Some sectors like IT and Banking face a strange paradox of an over supply of employable graduates who fall short of meeting the industry requirements for different job roles. This abundance of talent needs further skilling and training to enhance their employability quotient. In this Skill Story, Dr Santanu Paul, MD and CEO, TalentSprint, discusses various factors that have landed us in the mismatch between aspirational value of certain jobs and the sociocultural aspects of skill development. Read on to know more about how TalentSprint has accelerated the corporate careers of more than 100,000 youth from various colleges in India.
India produces one crore graduates annually across all disciplines, and that’s growing at a rate of 15% a year. Imagine the challenge we will face in 2020, with about 2 crores graduates, with an employability rate of less that 10%. While there is a huge over supply of graduates, on the demand side the expectation of quality is getting higher which the colleges are not able to meet. In my view, it is like two landmasses are drifting apart and all attempts to close them have not worked well which is why there is a need for skill development as a discipline.Overall, we need very strong interventions. The white-collar knowledge sector jobs like IT, Banking are aspirational jobs simply because, India is a very status-conscious nation and we reward certain kinds of jobs. An IT job with Rs.20,000 salary is more respectable than an on-the-field sales job with Rs.40,000. We have become conditioned to value people less when they work with their hands or in the field, we value them more if they work with computers or in an AC environment. It’s not that we don’t have enough jobs, if everybody took up the jobs that are available in formal and informal sector, we wouldn’t have had a problem with employment.

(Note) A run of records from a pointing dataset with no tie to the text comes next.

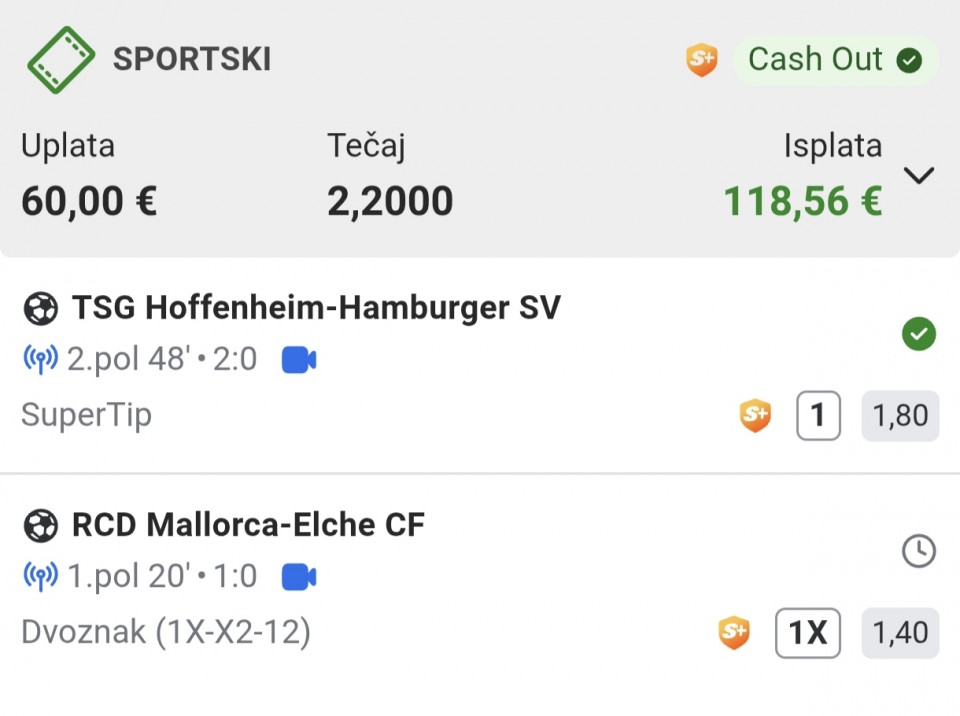The height and width of the screenshot is (716, 960).
Task: Click green won checkmark on Hoffenheim bet
Action: click(918, 334)

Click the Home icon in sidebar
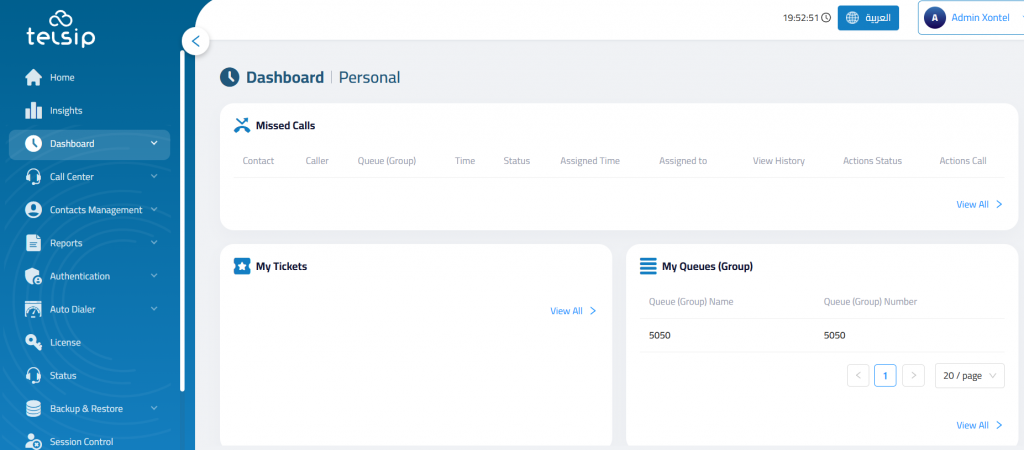pyautogui.click(x=33, y=77)
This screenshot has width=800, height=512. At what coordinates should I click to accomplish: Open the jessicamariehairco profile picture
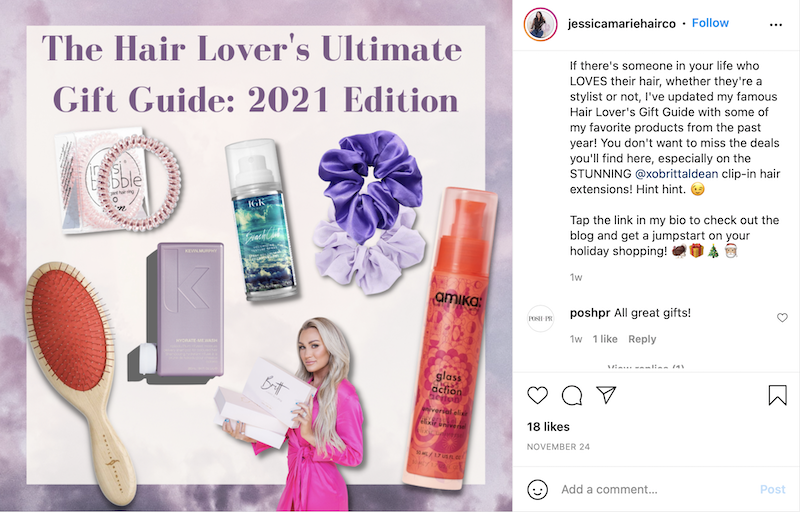[x=540, y=24]
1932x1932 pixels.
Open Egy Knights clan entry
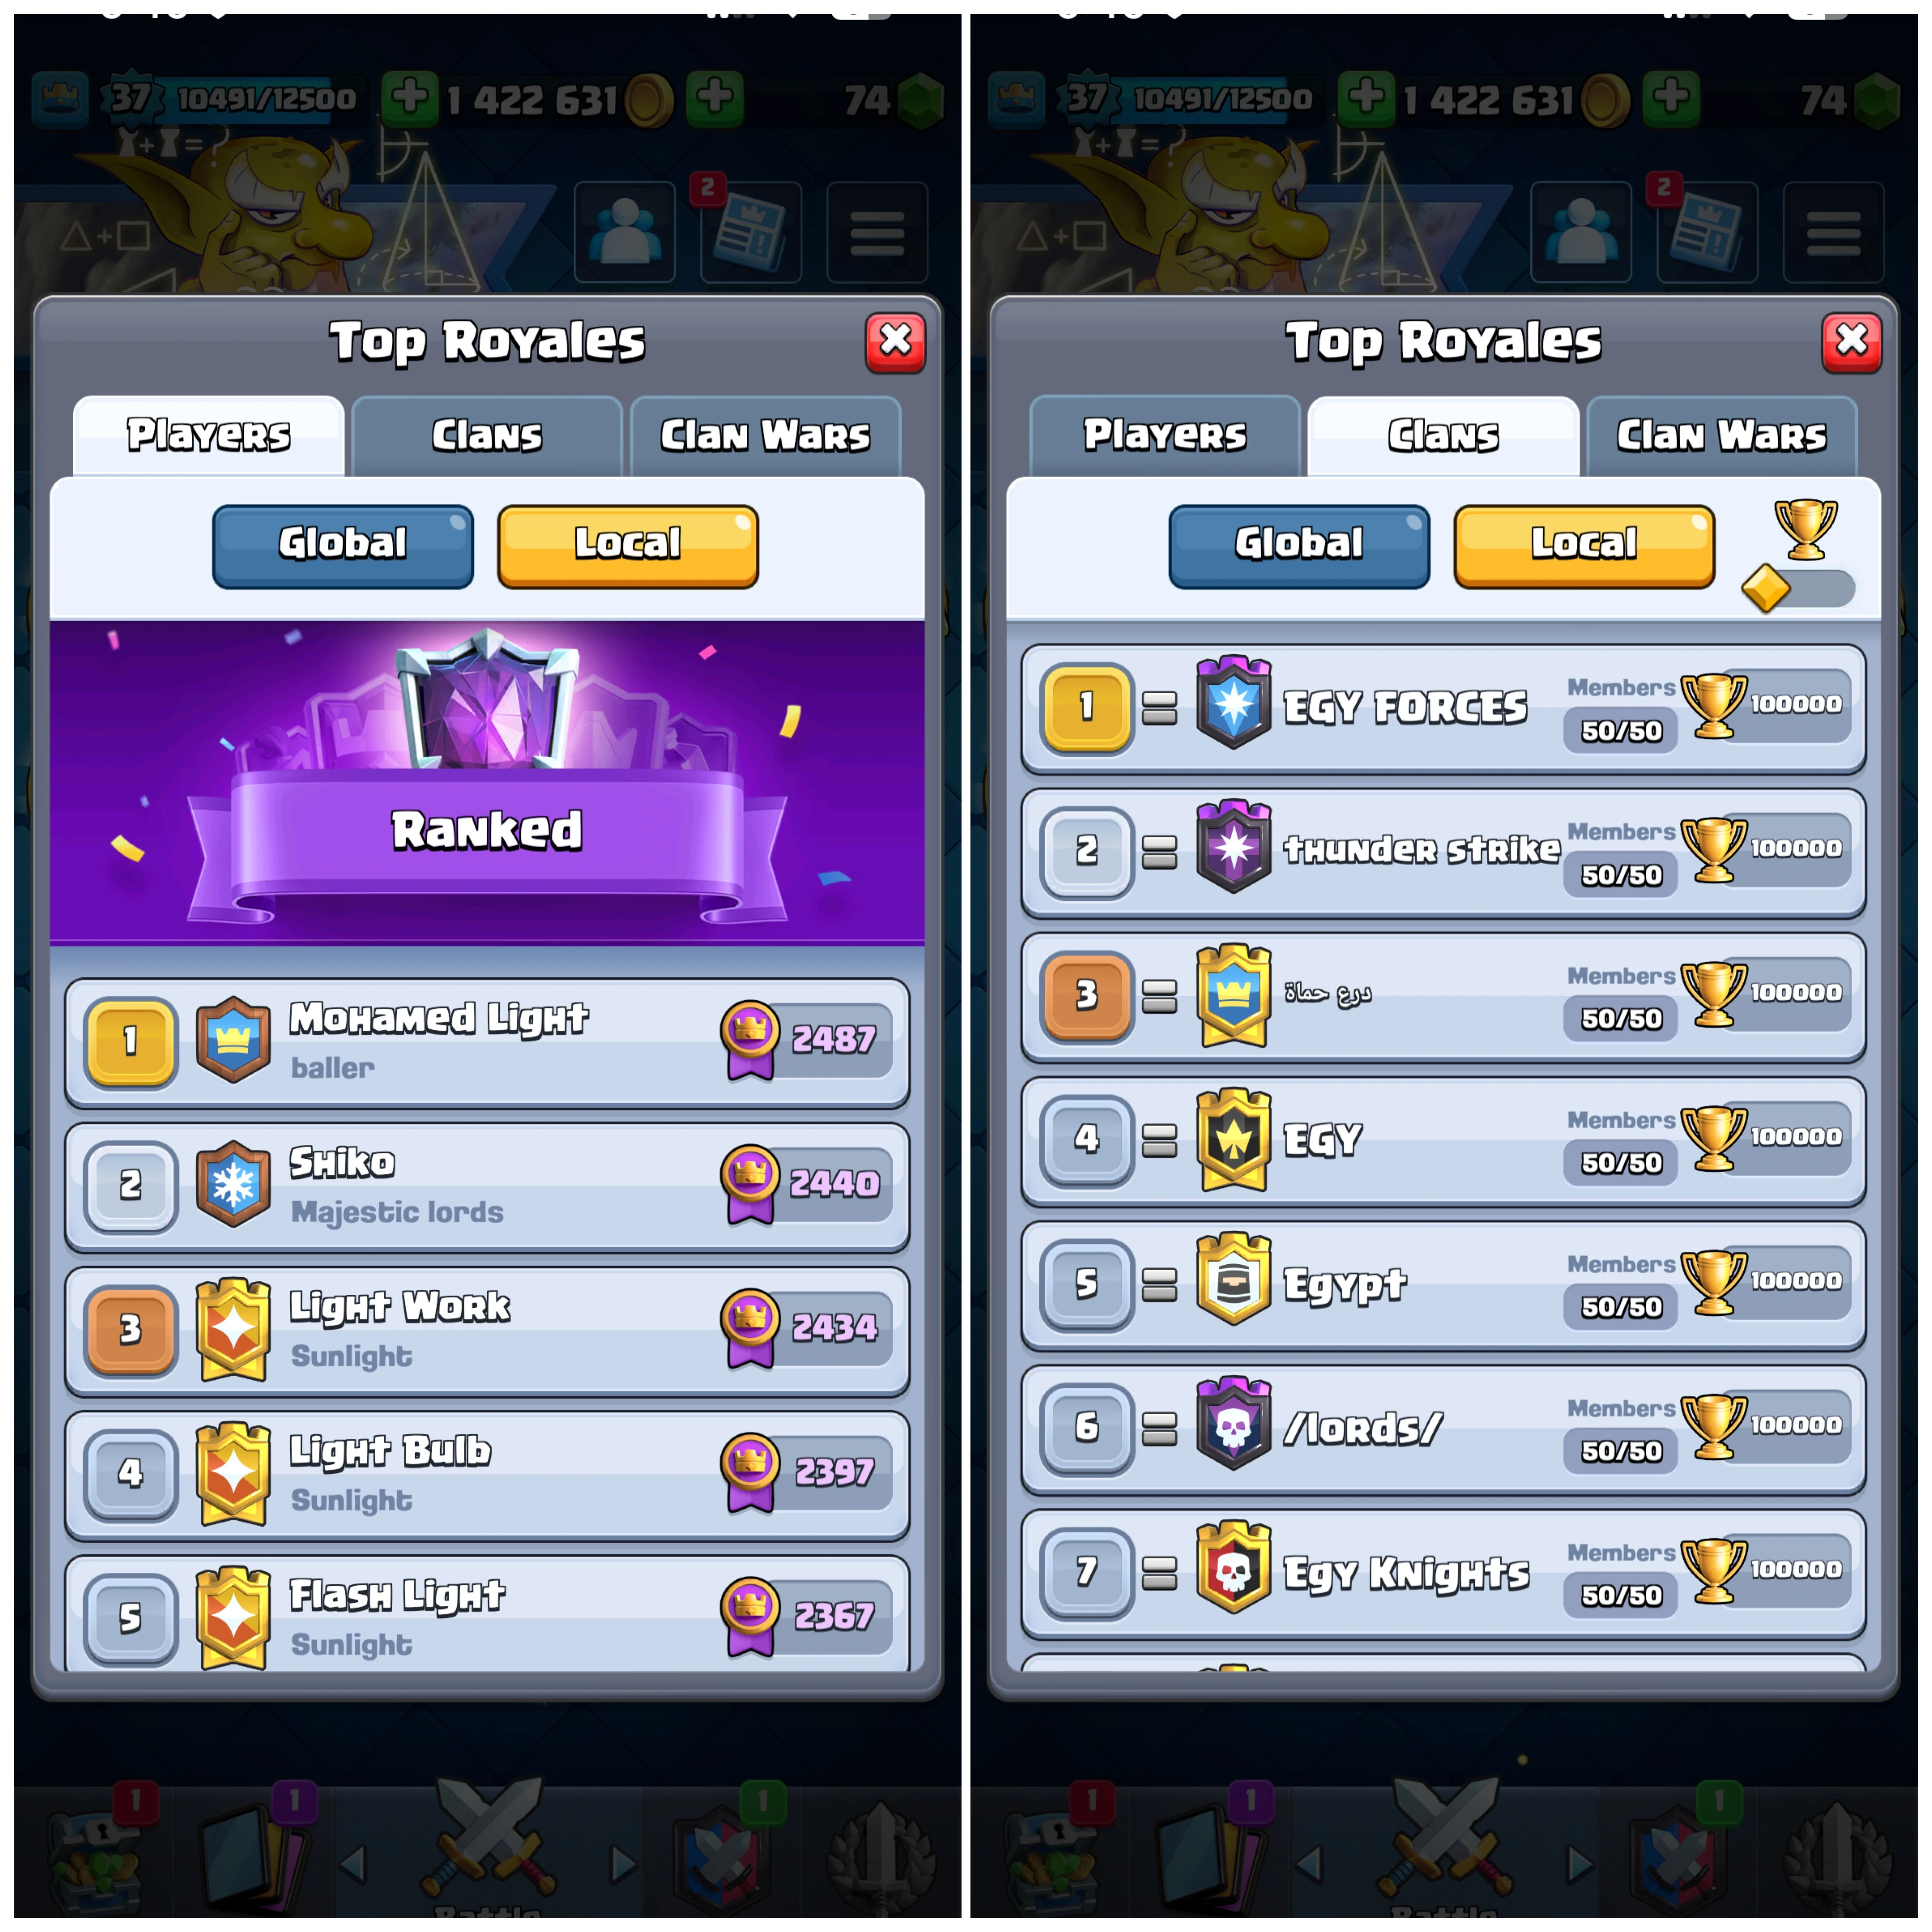pos(1443,1573)
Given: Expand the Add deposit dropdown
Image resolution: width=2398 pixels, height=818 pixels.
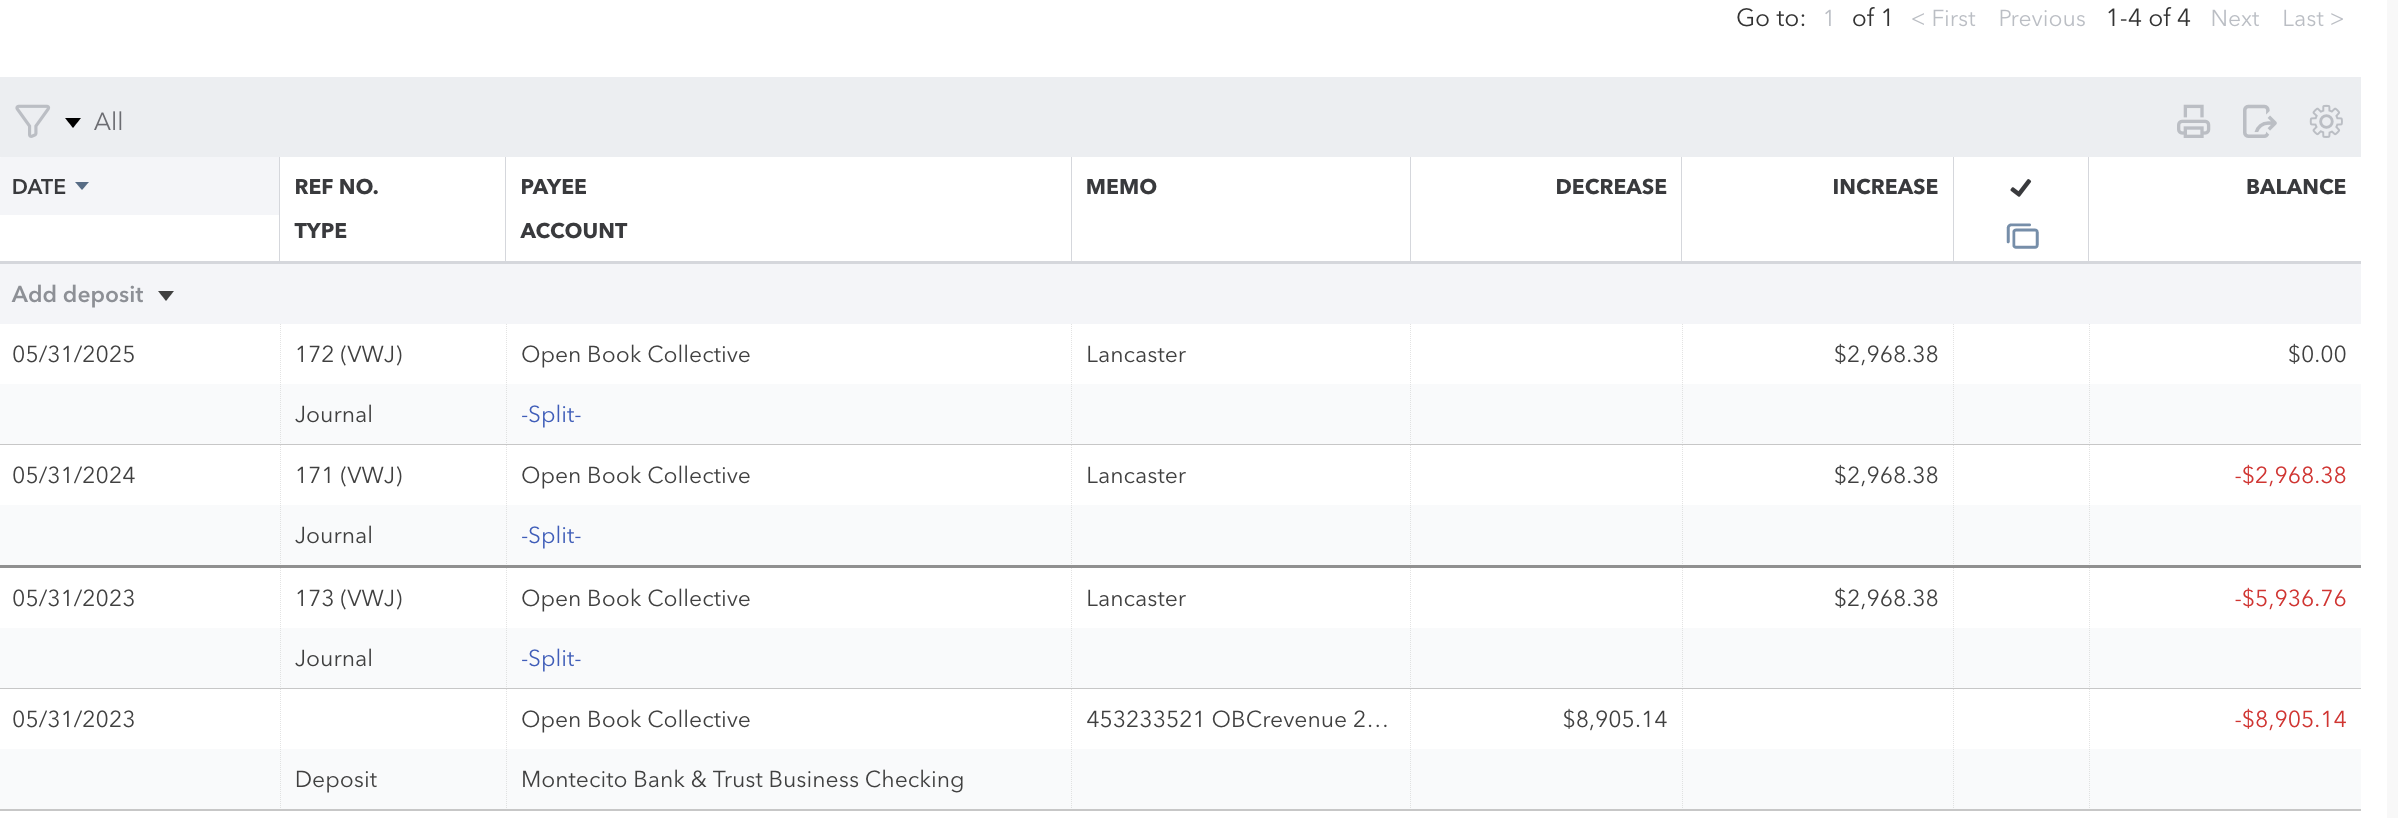Looking at the screenshot, I should [x=166, y=295].
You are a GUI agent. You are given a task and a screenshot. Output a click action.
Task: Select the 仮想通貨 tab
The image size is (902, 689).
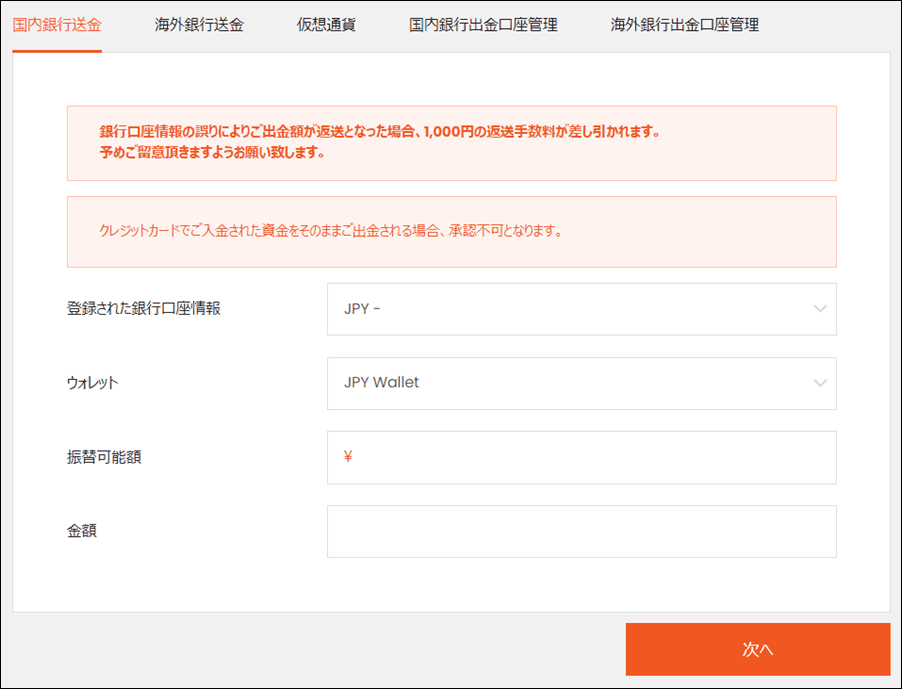(x=326, y=25)
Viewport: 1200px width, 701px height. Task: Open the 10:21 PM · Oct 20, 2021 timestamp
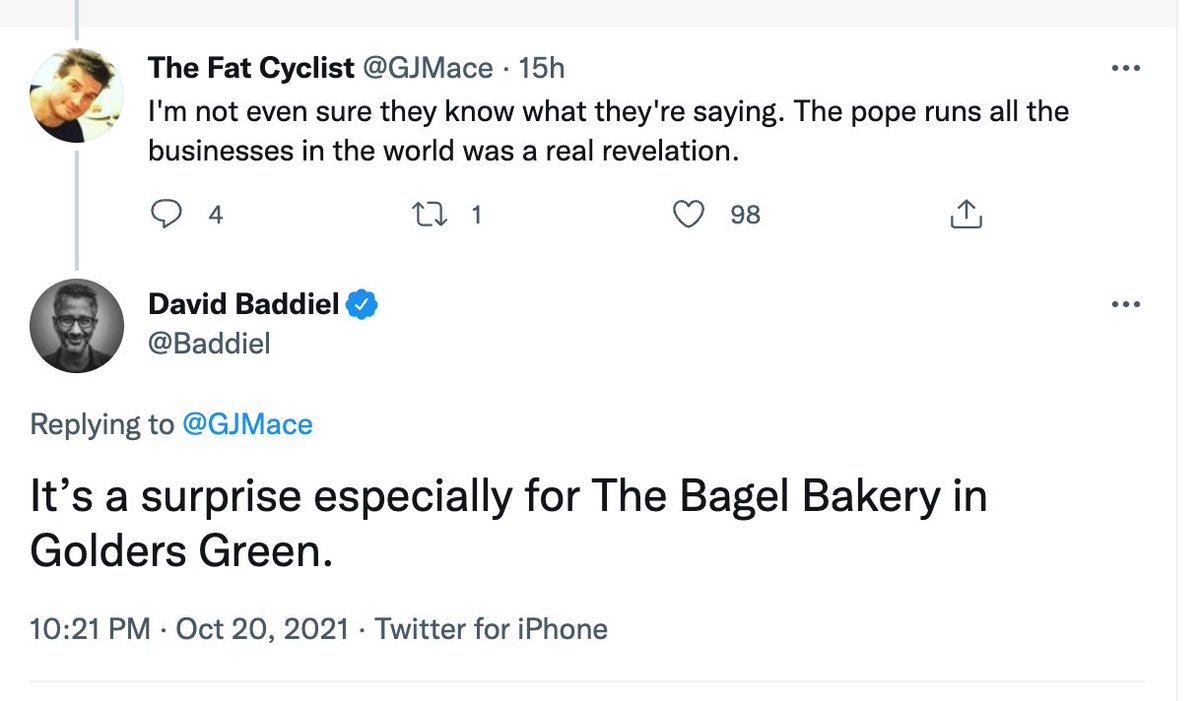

Hopefully, the aspirational issues will get addressed over time. This will need people to reflect on what skills are needed to earn a good and decent living, and work towards it. We have conditioned ourselves away from doing what we want to do, to doing what others want us to do. And therefore it is the classic Indian middle class dream of making engineers, doctors or CAs. Aspirations are normally created by people more upward than us; they become the role models. So, if a person who has been using a BMW car starts driving a Nano, it sets a new trend! Similarly, there could be new role models in jobs and careers in the coming years.
Business models for skill development in private sector
The skill development market is still undeveloped, because it is not playing by market forces; it is run by subsidies and government forces. TalentSprint has a different approach to skill development since we don’t depend on subsidized sectors. Since we focus on the knowledge sector with aspirational jobs and people are willing to pay for such training programs. But if you tell them you will train them to become a plumber or baker or construction supervisor that has low social reward, their attitude and response changes.
If we have to build a proper sustainable non-government dependent business model around skilling, that customers will pay for, then we need to go back to what the job seeker or customer wants. The customer is not the government; it is the job seeker. And if we don’t give the job seeker what they don’t immediately want then we would be doing a social service and not building a company.
If you focus on what people need, you cannot solve this. You somehow need to get people to do what they want. People don’t reflect on their true interests or aptitude; they are driven by external factors, figures that shapes their social behaviour. Counselling and advising helps very little. If you do it beyond a point, you will lose the customer.
The idea of industry-academic connect in IT sector is more like a misnomer. IT industry does not pay much attention to what the college ranking is. Most companies go to top ranking colleges like IIT, IIIT and NIT because they know that the students have high aptitude. There isn’t much emphasis on industry-focused research either. Hence the college-corporate relationship is primarily based on the consumeristic culture of placements.
Positive impact of TalentSprint
Fundamentally, we have managed to convey our value to the companies through quality and commitment. First, the companies get to hire students who have paid for their own training, which shows that they have a certain level of commitment towards learning. Second, TalentSprint does a great job in helping students understand what they want to do. So, the students are committed to the skill they want to learn. All our courses are blended – 60% deals with technical and domain specific skills, 40% are soft skills.
Third and most important, companies now value more just-in-time recruitment. Students pass out of college only once a year. If companies want someone in the middle of the year, they cannot go to colleges and ask students to start working for them – that’s where we come into the picture. Our batches start every month and each month, we have a set of students ready to enter the industry. Companies feel safe since they are confident about our talent supply and quality. The students have good scope to get selected by more than 700 companies scouting for right talent.
IT sector is one of those rare exceptions where we don’t need to go through sector skill council’s mandates. Therefore, in IT companies, before you create an Indian standard, the global standards already come up. We strongly believe in automated systems and digital technologies to reach more students and prepare them to meet global benchmarks in various skills.